[Instructions for the task] Using the data below, work out how many of its lines contain "agent", and give that number with nothing added.

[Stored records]
[Start of Attachment]
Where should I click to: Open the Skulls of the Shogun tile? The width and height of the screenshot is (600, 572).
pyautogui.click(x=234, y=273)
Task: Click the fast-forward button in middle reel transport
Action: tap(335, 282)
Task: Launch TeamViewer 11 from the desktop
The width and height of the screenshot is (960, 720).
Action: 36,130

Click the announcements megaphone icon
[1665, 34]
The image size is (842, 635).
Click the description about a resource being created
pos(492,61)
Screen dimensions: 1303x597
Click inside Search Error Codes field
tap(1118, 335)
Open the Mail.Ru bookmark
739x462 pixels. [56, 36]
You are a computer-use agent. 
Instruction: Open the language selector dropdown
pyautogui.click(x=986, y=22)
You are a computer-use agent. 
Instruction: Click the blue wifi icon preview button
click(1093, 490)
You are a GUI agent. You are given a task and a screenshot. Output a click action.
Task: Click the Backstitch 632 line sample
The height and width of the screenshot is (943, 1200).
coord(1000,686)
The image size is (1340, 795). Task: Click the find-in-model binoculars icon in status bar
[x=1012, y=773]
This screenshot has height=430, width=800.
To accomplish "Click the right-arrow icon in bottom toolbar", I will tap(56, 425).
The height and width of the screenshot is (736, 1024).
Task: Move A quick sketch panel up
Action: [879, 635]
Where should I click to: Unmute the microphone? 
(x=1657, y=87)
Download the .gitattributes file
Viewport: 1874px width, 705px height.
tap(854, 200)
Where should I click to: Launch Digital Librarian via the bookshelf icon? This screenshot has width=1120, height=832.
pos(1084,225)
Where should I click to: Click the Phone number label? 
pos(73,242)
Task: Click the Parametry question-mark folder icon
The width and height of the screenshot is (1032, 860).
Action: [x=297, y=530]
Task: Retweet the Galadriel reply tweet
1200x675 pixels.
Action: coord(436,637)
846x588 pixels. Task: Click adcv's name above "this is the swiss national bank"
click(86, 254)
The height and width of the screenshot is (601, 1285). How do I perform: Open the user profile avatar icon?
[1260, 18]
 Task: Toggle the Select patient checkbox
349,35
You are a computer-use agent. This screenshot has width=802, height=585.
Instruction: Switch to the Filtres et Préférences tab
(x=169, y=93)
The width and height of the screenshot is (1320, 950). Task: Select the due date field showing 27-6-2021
[End of Attachment]
[Reply to the task] 4